Building resilience against e-mail security threats
Phishing is on the rise in SA, with 53% of South Africans reporting an increase in phishing attacks with malicious links or attachments.
This was one of the findings Mimecast’s latest State of Email Security Report.
Brian Pinnock, cyber security expert at Mimecast, says: ”As we saw with the Superbalist phishing attempt in February this year, phishing attacks can strike quickly and can expose consumers and businesses to immense financial and reputational risk.”
According to Pinnock, 45% of South African respondents in Mimecast’s latest survey reported an increase in targeted spear-phishing attacks containing malicious links or attachments.
“Spear-phishing relies on social engineering, so it is well researched, highly targeted at the receiver and is difficult for an uneducated end-user to spot. It’s really only a matter of time until an organisation with insufficient security and user awareness training falls victim to these sophisticated attacks.”
He says Mimecast recommends companies follow several steps to ensure they keep theirs and their customer data safe.
“Businesses can help their customers be more cyber aware by constantly reminding them of known frauds and the types of things they would never ask for in e-mail.”
In addition, he says businesses should always keep their own brand safe. “There are known security standards such as domain-based message authentication, reporting and conformance that enable an organisation to track misuse of its brand in email that only a third of companies actually use.
“They should also improve and advertise their process for consumers reporting fraud and scams.”
There are also tools that help track a business’s brand online or discover and take down brand impersonation sites.
Pinnock says companies should ensure their own e-mail is safe by implementing secure e-mail gateways, and making sure that their supply chain partners use appropriate cyber security.
Threat actors are starting to use a company’s third-party partners as a stepping stone to them because they are trusted, he says. “Companies should also make sure their own employees are not in on the scam by using an appropriate insider threat mitigation technology, and should apply appropriate security and data loss prevention controls where they store personally identifiable consumer data."
Boosting cyber resilience
Consumers don’t have access to the same security tools that large organisations have but there are still many steps they can follow to make themselves more cyber resilient, he says.
“Firstly, always use a different password for different sites and accounts, and use passphrases instead of passwords. However, the best option to keep passwords safe is to use a password manager.”

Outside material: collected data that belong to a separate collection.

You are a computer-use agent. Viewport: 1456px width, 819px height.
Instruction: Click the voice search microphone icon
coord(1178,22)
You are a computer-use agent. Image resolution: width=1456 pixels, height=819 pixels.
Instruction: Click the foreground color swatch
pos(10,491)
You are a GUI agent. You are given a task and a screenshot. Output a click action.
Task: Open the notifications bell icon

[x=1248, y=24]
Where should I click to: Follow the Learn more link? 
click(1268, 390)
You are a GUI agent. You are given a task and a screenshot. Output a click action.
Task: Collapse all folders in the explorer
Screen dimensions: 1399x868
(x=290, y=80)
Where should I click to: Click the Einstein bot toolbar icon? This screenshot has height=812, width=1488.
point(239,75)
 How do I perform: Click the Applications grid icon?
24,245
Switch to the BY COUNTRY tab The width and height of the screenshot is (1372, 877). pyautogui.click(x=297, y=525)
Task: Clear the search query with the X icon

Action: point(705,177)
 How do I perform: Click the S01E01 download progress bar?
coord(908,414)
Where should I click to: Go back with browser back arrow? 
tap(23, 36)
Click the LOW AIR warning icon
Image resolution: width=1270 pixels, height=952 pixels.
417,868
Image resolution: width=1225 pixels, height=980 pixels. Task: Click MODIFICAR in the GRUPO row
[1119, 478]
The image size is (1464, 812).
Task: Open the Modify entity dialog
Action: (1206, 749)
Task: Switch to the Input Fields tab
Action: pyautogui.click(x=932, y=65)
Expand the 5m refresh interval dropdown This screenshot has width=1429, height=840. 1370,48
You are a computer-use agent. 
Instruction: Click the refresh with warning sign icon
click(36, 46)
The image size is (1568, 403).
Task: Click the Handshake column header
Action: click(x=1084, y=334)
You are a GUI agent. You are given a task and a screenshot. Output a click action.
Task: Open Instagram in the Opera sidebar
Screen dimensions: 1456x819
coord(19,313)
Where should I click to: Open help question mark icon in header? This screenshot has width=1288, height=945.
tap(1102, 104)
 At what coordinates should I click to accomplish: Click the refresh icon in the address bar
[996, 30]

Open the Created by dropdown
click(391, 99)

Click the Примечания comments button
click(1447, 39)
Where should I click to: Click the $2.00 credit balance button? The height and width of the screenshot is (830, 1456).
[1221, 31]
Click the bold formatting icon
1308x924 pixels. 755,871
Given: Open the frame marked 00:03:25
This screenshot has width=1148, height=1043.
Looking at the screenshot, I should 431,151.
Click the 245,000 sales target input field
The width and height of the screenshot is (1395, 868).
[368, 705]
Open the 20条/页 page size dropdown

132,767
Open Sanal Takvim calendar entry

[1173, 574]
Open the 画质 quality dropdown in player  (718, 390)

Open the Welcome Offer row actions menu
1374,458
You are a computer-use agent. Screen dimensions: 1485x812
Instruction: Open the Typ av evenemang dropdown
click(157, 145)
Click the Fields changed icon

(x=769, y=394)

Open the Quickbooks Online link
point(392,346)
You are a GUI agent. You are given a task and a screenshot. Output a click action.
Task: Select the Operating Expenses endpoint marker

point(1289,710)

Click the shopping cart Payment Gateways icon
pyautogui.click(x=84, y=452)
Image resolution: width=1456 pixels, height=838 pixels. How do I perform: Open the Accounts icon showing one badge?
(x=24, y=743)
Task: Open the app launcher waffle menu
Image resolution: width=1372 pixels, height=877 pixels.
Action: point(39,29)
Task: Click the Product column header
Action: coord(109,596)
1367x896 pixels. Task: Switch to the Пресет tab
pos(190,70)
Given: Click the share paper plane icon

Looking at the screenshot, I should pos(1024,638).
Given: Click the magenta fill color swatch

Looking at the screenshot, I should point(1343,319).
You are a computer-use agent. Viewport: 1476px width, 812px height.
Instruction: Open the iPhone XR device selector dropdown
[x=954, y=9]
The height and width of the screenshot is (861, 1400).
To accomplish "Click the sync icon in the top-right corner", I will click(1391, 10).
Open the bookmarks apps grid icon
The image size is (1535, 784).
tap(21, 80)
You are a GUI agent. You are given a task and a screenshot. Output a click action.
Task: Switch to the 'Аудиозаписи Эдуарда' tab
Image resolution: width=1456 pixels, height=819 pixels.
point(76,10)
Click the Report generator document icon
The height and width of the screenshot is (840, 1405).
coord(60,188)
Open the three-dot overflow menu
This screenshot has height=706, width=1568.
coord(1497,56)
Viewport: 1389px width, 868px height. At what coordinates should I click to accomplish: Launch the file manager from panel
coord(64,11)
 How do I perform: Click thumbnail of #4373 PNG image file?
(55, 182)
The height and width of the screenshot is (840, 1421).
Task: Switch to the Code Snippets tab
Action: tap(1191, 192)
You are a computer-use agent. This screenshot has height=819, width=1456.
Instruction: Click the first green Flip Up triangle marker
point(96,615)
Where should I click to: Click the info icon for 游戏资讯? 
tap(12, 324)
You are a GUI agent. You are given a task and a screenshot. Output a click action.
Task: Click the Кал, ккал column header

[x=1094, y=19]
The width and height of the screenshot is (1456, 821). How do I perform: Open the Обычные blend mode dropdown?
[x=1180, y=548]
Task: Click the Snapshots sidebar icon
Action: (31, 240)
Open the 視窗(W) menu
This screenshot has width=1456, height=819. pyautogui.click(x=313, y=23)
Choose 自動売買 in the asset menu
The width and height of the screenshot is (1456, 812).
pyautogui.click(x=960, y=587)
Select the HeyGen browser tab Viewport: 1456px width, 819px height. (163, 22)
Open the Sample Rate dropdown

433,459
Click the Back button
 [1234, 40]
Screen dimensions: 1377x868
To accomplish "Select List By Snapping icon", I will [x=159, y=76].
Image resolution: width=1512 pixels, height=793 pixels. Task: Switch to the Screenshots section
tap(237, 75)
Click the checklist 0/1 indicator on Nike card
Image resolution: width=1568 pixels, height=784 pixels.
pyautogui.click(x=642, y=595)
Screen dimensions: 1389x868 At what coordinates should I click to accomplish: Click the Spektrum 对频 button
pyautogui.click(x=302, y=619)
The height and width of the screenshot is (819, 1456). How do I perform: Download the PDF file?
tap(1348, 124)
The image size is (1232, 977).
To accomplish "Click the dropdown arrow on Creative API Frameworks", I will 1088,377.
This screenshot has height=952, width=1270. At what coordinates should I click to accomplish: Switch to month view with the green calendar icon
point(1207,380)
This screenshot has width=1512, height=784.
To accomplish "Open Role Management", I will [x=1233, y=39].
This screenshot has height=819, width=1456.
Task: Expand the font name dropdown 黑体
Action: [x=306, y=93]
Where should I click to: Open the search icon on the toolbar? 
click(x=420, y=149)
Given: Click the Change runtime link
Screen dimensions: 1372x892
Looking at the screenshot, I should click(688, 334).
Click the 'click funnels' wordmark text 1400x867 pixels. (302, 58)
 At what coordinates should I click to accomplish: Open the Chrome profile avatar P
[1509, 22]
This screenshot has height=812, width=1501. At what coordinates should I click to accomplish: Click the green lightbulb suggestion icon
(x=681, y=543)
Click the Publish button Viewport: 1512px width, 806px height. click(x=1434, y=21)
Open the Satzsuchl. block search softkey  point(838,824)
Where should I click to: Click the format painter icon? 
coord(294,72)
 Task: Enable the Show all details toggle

Mimecast also recommends that users employ two-factor authentication wherever possible, such as a biometric and a password, or a password and a token. SMS is the weakest form but is better than nothing, adds Pinnock.
“Make sure you are up to date with software patches from the operating system vendors of your PCs, tablets and phones. All users should get legitimate anti-virus software and keep it updated - even Apple users,” he stresses.
He advises consumers to be cautious of using free WiFi at airports, hotels, coffee shops and petrol stations without a VPN when conducing any form of banking or confidential work. “Use a reputable VPN provider not a free one. Also, use a secure DNS server rather than the one your ISP makes you use, and there are many free secure DNS services such as Google or OpenDNS, which are not perfect but give some protection from malicious sites.”
Pinnock warns users to never click on link or attachments in e-mails before checking them first using sites such as URLscan.io or virustotal.com. “Look carefully at who the e-mail is from by checking the display name and the sender name. Keep an eye out for spelling errors and any other suspicious characteristics. If the e-mail is triggering emotions like fear or urgency or greed, be careful. If the e-mail comes from a senior person in your company and is asking you to do something outside of normal processes, phone them.”
Finally, he advises to make regular backups - preferably offsite backups using a backup service. “Be aware that cloud file services like Dropbox and OneDrive are not a substitute for backups and can be corrupted if you get infected with ransomware. You need at least one copy of your last known good state that you can recover from.”